In 2006, Indiana Governor Mitch Daniels pushed through legislation for all Indiana counties to observe Daylight Timeon Eastern Time onto Eastern Daylight Time. This action threw both Southwestern and Northwestern Indiana into chaos as counties started to debate whether to return to the Central Time Zone or remain in the Eastern Time Zone and start observing daylight time. This resulted, on April 2, 2006, in all of Southwestern Indiana being in the Central Time Zone.
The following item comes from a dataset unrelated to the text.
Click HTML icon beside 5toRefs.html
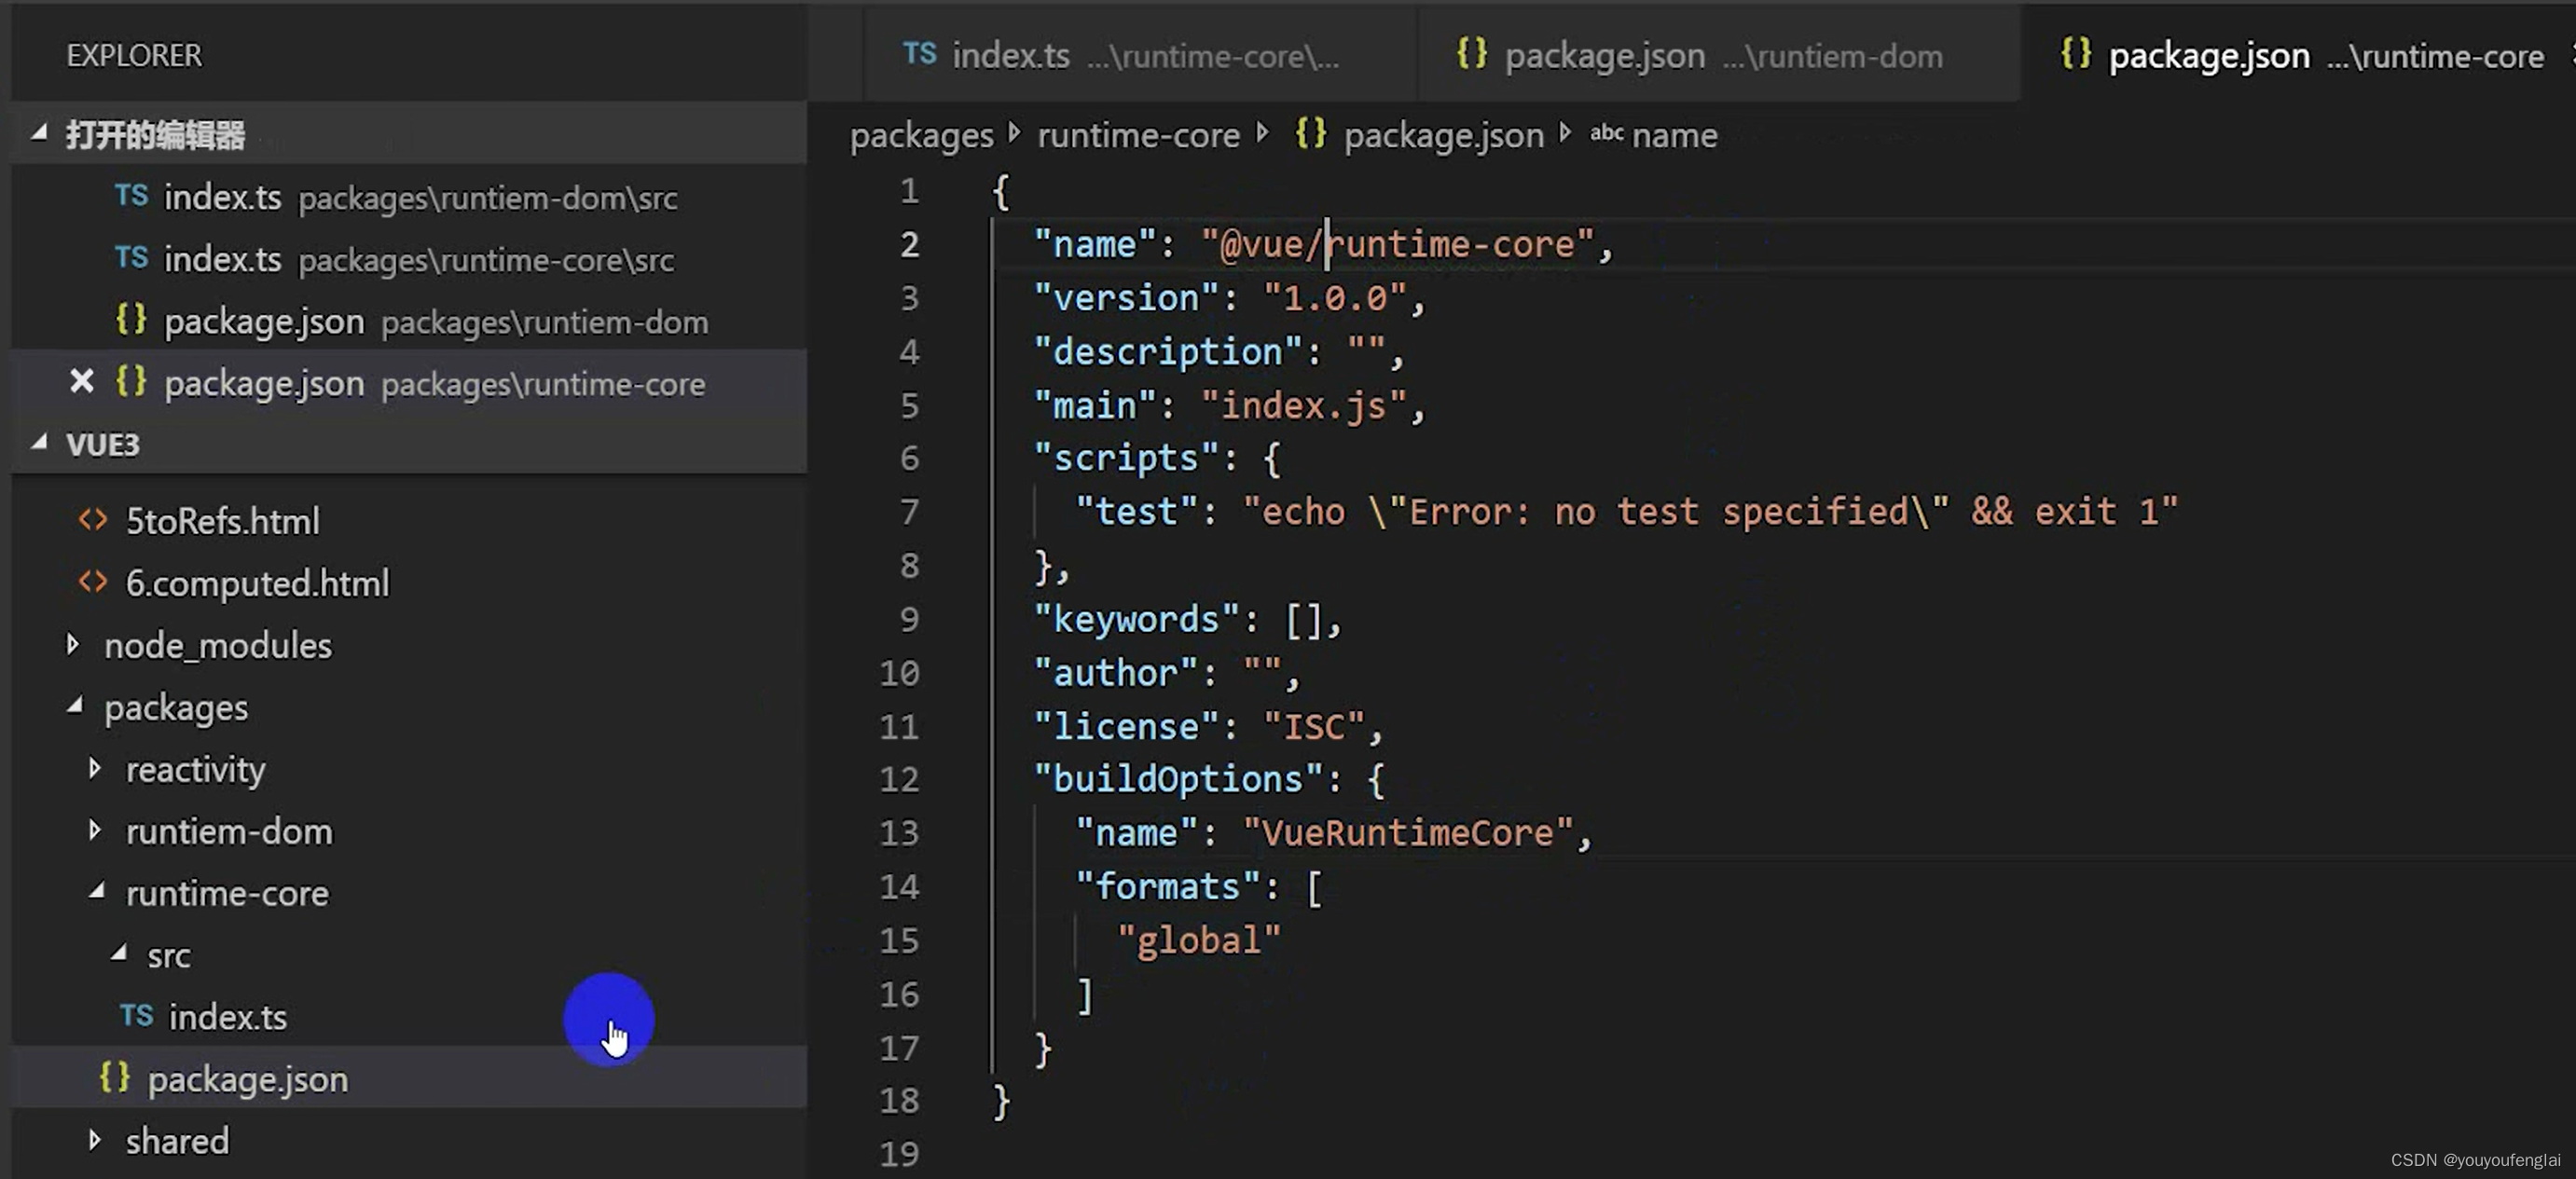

Not even a month after the change, people began to complain about some of the same problems that people who lived in the original Central Daylight Time counties had been complaining about for years. Most prevalent was the complaint that the Crane Naval Surface Warfare Center had become a "time island". The workers' union of the base subsequently petitioned the Martin County Commissioners to repetition for a change back to Eastern Time. The resulting chain reaction resulted in all of the former Eastern Time counties, along with two Central Time counties, Gibson and Spencer, petitioning for a change to Eastern Time.

On September 20, 2007, after only 15 months and only one winter on Central Time, the DOT returned only five of the eight applicants to the Eastern Time Zone. Gibson, Perry, and Spencer counties did not have enough support to be placed there. However, three of the five counties, Daviess, Knox, and Pike, had little support either, but "convenience of commerce" was given as the reason for their time changes, despite commute patterns into Evansville and the Toyota Motor Manufacturing Indiana plant in Gibson County, the region's largest employer. In Dubois County, a heated disagreement between Huntingburg and Jasper occurred over the topic. Most of Huntingburg's industry and economy is geared towards the Central Time Zone, where Owensboro, Kentucky, and Spencer County, and the Huntingburg area's largest employers, AK Steel and Holiday World, are located. Jasper, though, stated that the majority of its business activity is aimed at the Eastern Seaboard and that returning to the Eastern Time Zone would be in the best interest of the county. The final result was that Daviess, Dubois, Knox, Martin, and Pike counties returned to the Eastern Time Zone on November 4, 2007, once again dividing Southwestern Indiana.